Le défi de bâtir une université consiste, au fond, à ne jamais se lasser de chercher ensemble la vérité. La vie de l’institution dépend en effet de l’atteinte de cet objectif, où, du moins, de l’effort fait pour l’atteindre : nous y tenons vraiment. Aujourd’hui, à l’occasion de l’inauguration de l’année académique, j’aimerais seulement évoquer un aspect : la nécessité que l’investigation, la recherche de la vérité, soit faite en équipe, soit menée par les universitas personarum qui font l’Université. Le travail universitaire requiert, il est vrai, des heures et des heures d’acharnement personnel individuel, de travail, d’étude, de recherche, ainsi que des activités de promotion et d’administration, mais ce ne serait jamais un travail « universitaire » authentique et complet, s’il n’était pas inséré dans un effort commun.
La recherche de la vérité, au niveau universitaire, requiert la mise en commun des découvertes personnelles, la présentation des conclusions du travail à l’examen des avis des autres membres de la vie universitaire, l’étude constructive des idées personnelles, la générosité de la mise à la disposition des autres du matériel de recherche, même avant d’être parvenu à des conclusions définitives, le contact fréquent avec les collègues d’autres institutions universitaires, la prédisposition à interrompre le travail personnel au profit de telle ou telle tâche revêtue d’un intérêt commun, voire même la présence physique dans les locaux de l’Université…
C’est ce style de recherche de la vérité qu’il faut pratiquer à l’université. Ce n’est que dans ce climat que l’on peut valoriser et optimiser les capacités de chacun, faire face à des entreprises, impossibles autrement, additionner les résultats et les enthousiasmes de tous, faire une culture. En un mot, c’est ainsi qu’on apporte quelque chose de nouveau à la communauté dans laquelle vit l’université.
Le travail universitaire ainsi projeté rend un vrai service à la vérité, construit une communauté vivante, rénovée et rénovatrice, porteuse d’originalité, et conduit la société vers des mœurs et des points de mire plus élevés, plus près de la Vérité.

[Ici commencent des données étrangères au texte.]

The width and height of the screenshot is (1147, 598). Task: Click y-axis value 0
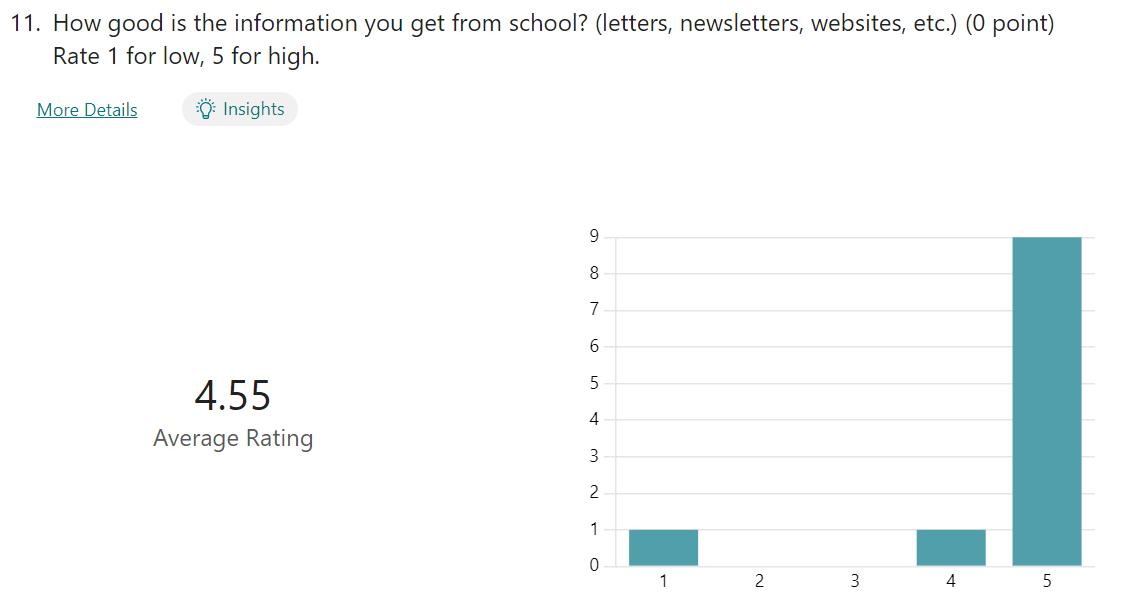(x=594, y=565)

De plus, dans les Universités pontificales, le travail universitaire est au service de la mission de l’Église et de son unité, comme le demandait le pape dans l’homélie de la messe d’inauguration de l’année académique dernière : « Les Universités pontificales, disait Jean-Paul II, sont appelées à se mettre, de façon toujours innovante, au service de l’unité de l’Église. Cette unité, ouverte de par sa nature à la dimension catholique, trouve, ici, à Rome, le climat idéal pour être crue, servie et étudiée. »
Veuille notre Mère, Sainte Marie, siège de la Sagesse divine, nous obtenir du Ciel la grâce de savoir adapter notre existence universitaire à ces idéaux d’approfondissement de la vérité et de recherche de l’unité qui peuvent aider tant d’âmes à atteindre la rencontre avec la Vérité entière, le Verbe de Dieu lui-même.